Growing up not far from St. Fagan's, her mother blind and with five children under 7, their house burning, Jayne was called on to fetch her baby brother from the upstairs and come downstairs through the smoke.  "Count the stairs, Jayne," her mother called to her and they were all got out.  They never went back to that house again.  They moved nearer their grandmother, so that each could be a help to the other. 

The music school Jayne runs with her sister clearly inherits that resilience.  They work at it from 8-8 each day, and Jayne also teaches in the school and helps with church music.  You can tell their investment in it is heart and emotion first.  She talks about her students not only as musicians but as children with potential for a good life...the multicultural lot of them from the polite, diligent Japanese to the militant, physical drive of the Chinese, and other Welsh from poorer backgrounds whose music lessons are an opening into a wider view of the possibilities...there are older students (and their parents) who come in to help the younger ones with piano, violin and school work, often influencing them to go on to university (sometimes to the wary surprise of their families who might not have figured that).  Many, surprisingly, go into the medical field.  We speculated why...the math? the practice? the hand work?  At the end of the day, Jayne drove us by her studio, a first floor over a dentist who owns the building.  There is a large waiting room, she said, with two pianos, then a hall with a kitchen and bathroom nearby, a few more teaching and practicing rooms...all of which she is justifiably proud of.


She and Alastair met when he taught the Alexander technique, not far from the cheerful pub we ended up in that night, one of their favorites, where good food and drink after a long day gave us a respite from the returning rain.  Talking and talking (and why not? among people who are passionate and concerned about the world and slowly getting to know one another), the theme continues.  I hadn't known or remembered that Alastair was a nurse, to begin with, but eventually left because administration, the only way to increase one's advantage in the field, didn't appeal to him.  His job now, as a software developer, seems to suit him...he likes the puzzles of getting out quirks and kinks in the programs they do, which much enhances, I'd think, the company's reputation.  [And sure enough, just before the holidays, comes a photo from his proud mother of Alastair and a colleague being recognized for their work!]

A good day, a treasure of the trip to Wales.














The following few days had us exploring the port and riding on the water to get a sense of the city from its sea borders, visiting the Senned, Wales' parliament (see photos below), and the small castle (the house there was so much more interesting to me) and its grounds.






One day we explored the museum where the folk art and beautiful Welsh crafts especially attracted me,








and later took in a concert at the famed music school, at the edge of one of the most beautiful and natural parks I'd seen (and, believe me, I've seen quite a few)...

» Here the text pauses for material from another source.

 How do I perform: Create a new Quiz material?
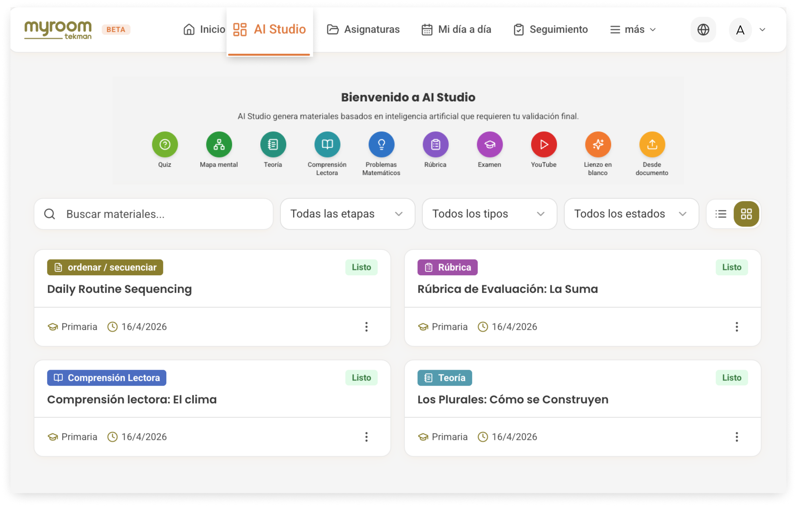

I walked up and down its tree lined lane at every chance, in any weather, and sat on one or another of its benches, the quiet and peace of the place so much an inspiration.

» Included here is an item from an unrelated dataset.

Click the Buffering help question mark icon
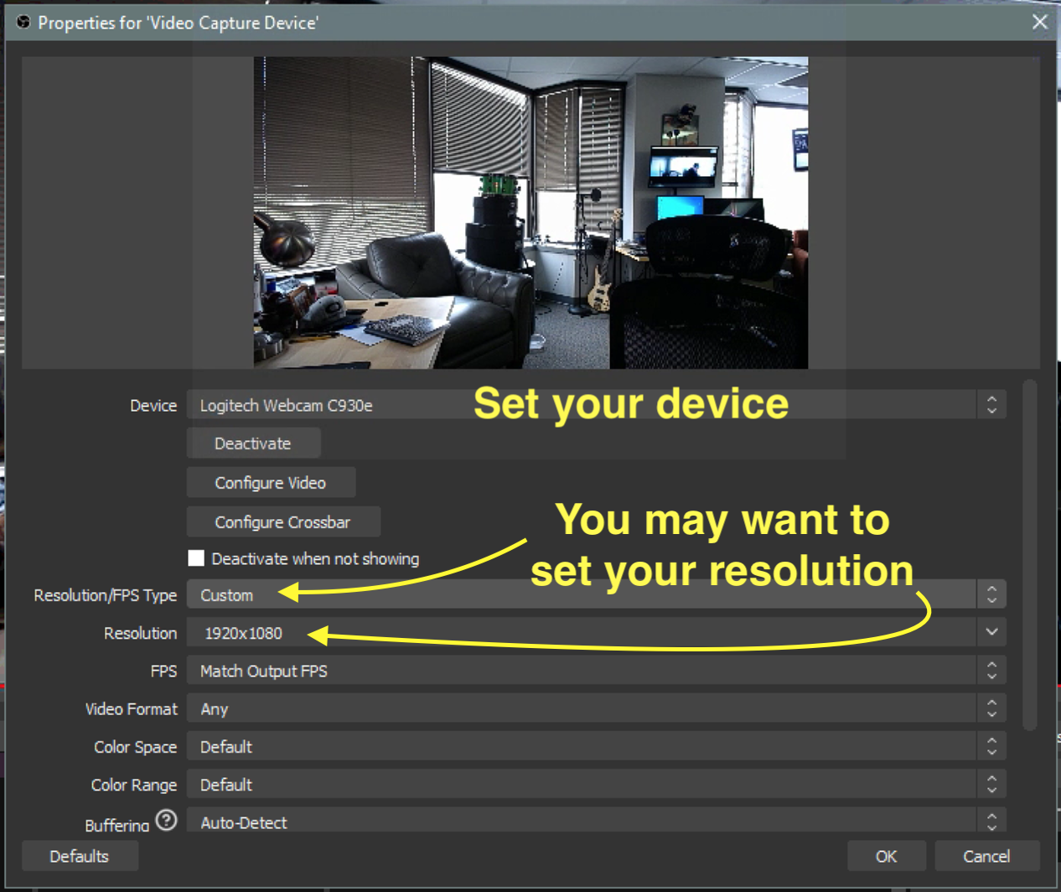 point(167,820)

One morning I got up early and, at the suggestion of one of the Parliament agents, attended a committee meeting held to inform and question its Parliament member on children's rights, particularly as it referred to their health.  I couldn't take photos of them, but they had no qualms about letting me listen to their spirited and quite focused debate, the Parliament member getting quite a drilling.  I was proud of them for unearthing all kinds of World Health Organization rules being obtusely ignored by the Senned in regard to children's care.  It was clear that they brought their case well-researched and sent their member back (not without some shame, it seemed) to right matters.








There was so much to this small southern corner of Wales...I wish sometime to return to see the rest of the country.  And certainly to spend another day or two with the Alastair and Jayne, listening to their stories.  For Wales is a country full of music and stories the more personal the better.